Not every Oklahoma tribe agreed with the Cherokee Nation but neither did they consider it a big deal. It made news when two men wed on the Cheyenne and Arapaho Reservation in 2013, but in fact the first same-sex marriage under tribal law had been quietly solemnized a year before. The first couple saw no reason to make it a media event and neither did the tribe.
The Navajo Nation outlawed same-sex marriage for the first time in 2005, but a number of Navajos are still working to get the ban overturned. Repeating the topsy-turvy assertion of the federal Defense of Marriage Act, the Navajo statute purported to void existing marriages to “strengthen family values.” While “family values” is the calling card of a particularly fundamentalist Christian point of view, the Navajo are engaged in a genuine internal dispute over what Navajo tradition commands.
The Cherokee Phoenix reprinted an article from the Associated Press listing tribal governments that have jumped on the anti-gay bandwagon and noting that the ruling expected from the Supreme Court on gay marriage will not affect tribal lands. If the AP’s roundup of tribal laws is correct, several of the tribes have mistakenly used “gender” as a synonym for “sex” and may therefore have failed their discriminatory purpose on the face of their laws.
The Chickasaw Nation and the Kickapoo Tribe of Oklahoma, and the Oneida Tribe of Wisconsin did manage to discriminate the way they intended, on the basis of sex.
The gender identity problem appears in the laws of the Cherokee Nation of Oklahoma, the Muscogee (Creek) Nation, the Osage Nation, the Sac & Fox in Iowa, and the Seminole Nation of Oklahoma. Taken literally, such poorly drafted laws would not allow two stereotypically butch lesbians or two stereotypically effeminate men to be married.
Most gay people, however, do not fit the stereotype, and so could have a credible argument that both parties do not share the same gender identity.
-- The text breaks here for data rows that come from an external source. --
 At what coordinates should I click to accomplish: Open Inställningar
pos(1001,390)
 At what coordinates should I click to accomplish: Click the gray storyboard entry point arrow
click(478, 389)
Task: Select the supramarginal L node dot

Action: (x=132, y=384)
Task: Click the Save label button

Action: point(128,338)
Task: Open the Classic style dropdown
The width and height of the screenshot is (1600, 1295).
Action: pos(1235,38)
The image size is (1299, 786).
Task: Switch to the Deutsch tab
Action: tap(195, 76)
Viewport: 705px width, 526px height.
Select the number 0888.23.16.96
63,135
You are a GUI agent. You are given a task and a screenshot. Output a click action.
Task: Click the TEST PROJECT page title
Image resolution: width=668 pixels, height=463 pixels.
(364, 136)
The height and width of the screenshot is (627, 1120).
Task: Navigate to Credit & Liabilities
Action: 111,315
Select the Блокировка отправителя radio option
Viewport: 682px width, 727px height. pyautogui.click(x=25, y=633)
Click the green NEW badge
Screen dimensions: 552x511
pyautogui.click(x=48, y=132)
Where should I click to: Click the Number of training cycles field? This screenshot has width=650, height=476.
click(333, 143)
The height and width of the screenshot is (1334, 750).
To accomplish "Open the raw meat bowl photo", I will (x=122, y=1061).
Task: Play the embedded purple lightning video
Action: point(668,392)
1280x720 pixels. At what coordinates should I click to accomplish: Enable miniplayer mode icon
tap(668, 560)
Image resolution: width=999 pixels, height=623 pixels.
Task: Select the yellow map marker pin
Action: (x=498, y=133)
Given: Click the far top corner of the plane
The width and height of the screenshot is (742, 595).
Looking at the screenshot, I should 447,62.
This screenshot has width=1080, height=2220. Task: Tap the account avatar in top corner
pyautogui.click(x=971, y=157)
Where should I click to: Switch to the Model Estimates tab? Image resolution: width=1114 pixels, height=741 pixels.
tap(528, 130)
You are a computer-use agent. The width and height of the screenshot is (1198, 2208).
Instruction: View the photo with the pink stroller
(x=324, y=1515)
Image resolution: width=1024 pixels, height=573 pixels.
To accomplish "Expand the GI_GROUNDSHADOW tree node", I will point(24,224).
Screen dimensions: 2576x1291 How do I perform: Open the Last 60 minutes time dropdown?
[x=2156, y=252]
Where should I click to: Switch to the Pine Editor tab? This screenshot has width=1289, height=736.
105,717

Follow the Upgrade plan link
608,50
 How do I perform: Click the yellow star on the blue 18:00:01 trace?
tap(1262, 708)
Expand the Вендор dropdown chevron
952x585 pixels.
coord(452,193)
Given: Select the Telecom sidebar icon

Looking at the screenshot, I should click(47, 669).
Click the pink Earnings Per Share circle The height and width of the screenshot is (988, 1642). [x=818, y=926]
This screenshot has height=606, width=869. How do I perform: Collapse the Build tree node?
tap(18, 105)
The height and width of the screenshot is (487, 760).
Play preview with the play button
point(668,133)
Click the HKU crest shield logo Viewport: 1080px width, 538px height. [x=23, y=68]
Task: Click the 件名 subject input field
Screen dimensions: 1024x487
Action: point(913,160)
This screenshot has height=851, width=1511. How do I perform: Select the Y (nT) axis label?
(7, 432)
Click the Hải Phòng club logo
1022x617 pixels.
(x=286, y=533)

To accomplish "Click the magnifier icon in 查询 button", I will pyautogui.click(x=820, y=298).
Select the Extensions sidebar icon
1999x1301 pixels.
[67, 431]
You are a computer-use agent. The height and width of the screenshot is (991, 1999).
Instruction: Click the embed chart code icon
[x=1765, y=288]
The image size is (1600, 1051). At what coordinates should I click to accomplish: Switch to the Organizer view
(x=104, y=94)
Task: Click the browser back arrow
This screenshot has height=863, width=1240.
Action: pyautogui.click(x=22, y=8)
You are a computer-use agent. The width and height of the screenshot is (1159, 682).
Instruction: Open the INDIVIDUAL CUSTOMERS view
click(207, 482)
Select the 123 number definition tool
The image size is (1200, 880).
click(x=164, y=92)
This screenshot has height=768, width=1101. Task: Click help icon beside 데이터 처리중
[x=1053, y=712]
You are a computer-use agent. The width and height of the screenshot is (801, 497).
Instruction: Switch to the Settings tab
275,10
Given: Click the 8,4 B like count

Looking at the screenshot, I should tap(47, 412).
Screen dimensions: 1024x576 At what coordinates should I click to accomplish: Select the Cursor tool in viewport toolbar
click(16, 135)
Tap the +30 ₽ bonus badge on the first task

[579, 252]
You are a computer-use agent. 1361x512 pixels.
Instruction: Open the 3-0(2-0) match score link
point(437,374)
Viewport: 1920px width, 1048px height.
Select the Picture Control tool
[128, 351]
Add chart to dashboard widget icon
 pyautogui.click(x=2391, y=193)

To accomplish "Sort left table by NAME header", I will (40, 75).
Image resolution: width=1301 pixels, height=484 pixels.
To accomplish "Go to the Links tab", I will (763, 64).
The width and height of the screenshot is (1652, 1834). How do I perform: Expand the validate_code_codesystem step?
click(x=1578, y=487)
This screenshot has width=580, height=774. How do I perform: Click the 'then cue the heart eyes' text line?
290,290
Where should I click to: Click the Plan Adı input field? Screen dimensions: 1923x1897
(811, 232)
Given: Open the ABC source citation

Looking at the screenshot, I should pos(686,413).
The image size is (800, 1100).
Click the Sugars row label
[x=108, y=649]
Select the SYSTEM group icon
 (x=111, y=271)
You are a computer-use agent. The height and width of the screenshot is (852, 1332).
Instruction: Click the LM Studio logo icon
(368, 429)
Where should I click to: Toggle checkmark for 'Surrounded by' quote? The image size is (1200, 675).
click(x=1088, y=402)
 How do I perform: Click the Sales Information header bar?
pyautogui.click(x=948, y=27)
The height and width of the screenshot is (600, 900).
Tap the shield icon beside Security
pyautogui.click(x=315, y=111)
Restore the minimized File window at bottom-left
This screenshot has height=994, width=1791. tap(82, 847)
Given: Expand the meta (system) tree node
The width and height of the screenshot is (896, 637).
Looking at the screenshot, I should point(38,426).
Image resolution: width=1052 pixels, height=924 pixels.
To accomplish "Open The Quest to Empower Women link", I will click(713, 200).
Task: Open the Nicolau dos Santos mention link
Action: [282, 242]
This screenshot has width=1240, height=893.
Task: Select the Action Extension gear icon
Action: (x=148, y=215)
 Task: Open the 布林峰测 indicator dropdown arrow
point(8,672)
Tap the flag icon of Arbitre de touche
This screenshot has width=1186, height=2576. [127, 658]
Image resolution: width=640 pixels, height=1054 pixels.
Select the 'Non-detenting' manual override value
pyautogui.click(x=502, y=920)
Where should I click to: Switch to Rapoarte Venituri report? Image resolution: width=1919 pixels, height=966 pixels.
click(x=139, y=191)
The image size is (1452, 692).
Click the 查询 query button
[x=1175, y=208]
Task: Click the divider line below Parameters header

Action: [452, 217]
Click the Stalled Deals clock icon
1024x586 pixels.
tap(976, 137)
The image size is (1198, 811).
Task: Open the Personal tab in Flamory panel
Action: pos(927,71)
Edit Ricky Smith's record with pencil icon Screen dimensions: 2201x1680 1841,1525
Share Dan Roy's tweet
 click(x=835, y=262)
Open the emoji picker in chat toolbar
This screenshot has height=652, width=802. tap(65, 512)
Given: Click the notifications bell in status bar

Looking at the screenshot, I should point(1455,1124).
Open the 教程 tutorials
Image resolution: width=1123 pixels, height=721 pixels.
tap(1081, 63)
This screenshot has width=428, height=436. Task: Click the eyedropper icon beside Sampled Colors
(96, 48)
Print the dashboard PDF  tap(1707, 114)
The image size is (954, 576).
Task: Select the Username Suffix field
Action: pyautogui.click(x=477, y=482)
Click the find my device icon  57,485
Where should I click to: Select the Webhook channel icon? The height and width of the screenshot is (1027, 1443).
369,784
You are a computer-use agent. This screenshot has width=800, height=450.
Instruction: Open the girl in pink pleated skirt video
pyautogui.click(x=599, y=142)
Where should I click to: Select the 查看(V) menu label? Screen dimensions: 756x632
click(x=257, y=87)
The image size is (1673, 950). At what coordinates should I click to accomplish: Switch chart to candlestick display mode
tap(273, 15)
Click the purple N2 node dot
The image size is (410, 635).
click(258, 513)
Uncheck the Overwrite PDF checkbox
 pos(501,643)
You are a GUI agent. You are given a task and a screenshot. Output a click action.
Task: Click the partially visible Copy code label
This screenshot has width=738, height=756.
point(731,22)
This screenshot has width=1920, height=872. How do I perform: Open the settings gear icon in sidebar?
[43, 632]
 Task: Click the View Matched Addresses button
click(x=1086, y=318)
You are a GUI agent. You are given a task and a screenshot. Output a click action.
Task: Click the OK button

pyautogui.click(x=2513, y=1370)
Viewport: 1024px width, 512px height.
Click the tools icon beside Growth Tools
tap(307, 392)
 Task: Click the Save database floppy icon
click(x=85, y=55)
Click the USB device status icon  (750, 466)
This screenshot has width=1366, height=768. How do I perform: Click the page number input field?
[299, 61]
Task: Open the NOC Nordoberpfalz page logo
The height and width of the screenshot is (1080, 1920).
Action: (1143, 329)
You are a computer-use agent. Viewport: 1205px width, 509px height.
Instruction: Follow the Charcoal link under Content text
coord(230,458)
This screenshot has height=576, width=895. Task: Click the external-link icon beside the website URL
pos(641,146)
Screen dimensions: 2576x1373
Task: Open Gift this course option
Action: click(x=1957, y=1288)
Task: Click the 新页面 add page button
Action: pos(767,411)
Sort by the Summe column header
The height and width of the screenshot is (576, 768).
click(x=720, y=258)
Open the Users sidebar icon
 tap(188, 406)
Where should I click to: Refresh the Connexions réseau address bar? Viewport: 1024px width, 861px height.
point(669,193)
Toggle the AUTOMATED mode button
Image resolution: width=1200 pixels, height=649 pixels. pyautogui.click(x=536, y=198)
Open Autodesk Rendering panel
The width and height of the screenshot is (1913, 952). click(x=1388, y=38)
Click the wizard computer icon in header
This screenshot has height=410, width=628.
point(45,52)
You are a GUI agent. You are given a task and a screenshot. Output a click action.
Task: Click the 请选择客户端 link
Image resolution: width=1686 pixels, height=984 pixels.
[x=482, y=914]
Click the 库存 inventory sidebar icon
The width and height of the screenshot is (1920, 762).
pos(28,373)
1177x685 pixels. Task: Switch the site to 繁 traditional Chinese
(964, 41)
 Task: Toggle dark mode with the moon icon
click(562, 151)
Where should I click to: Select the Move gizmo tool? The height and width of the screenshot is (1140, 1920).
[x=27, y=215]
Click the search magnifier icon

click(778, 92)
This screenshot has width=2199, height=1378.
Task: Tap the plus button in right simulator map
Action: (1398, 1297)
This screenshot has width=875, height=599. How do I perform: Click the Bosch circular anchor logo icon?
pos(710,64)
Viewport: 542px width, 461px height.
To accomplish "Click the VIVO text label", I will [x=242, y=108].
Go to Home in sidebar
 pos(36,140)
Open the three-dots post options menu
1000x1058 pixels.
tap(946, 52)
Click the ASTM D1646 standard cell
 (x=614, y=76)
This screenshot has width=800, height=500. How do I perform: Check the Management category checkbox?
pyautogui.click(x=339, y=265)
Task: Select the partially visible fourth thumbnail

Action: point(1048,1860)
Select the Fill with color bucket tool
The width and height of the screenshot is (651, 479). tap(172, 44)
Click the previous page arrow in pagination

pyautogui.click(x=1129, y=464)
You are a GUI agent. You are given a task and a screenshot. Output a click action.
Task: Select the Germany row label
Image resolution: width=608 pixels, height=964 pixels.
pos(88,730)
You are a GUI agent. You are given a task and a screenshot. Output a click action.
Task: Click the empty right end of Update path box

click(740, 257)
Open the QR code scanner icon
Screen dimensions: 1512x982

While it may be unlikely that a tribal court would split interpretive hairs in that manner, it does underscore that these laws are often advocated by people who think they know a gay person when they see one. Or perhaps they expect the pink triangle required in Nazi concentration camps.
The Seminoles have created a further bit of injustice in that they will not allow a same sex divorce. If this provision was on purpose with knowledge of all the implications, it was a particularly vicious cut, since divorcing couples normally have to be residents where they ask for a divorce. Texas purports to follow the same ban on same-sex divorces, and it can put same-sex couples with children or property in a real bind, particularly if the spouses have different earning power or one has been the homemaker.
The bottom line for Indian nations in the matter of marriage equality is the same as in so many other issues. One size does not fit all. Those tribes, like the Navajo, who engage in a serious debate to clarify traditional tribal values, will come out with answers nobody outside the tribal nation is equipped to criticize. Their judgment will be protected because state and federal laws, even of constitutional status, do not apply.
Those who would take the side of the missionaries against their own tribal citizens, on the other hand, enjoy the same protection from state or federal interference. This is so even when what is being protected is the sovereign right to swim against the current of history.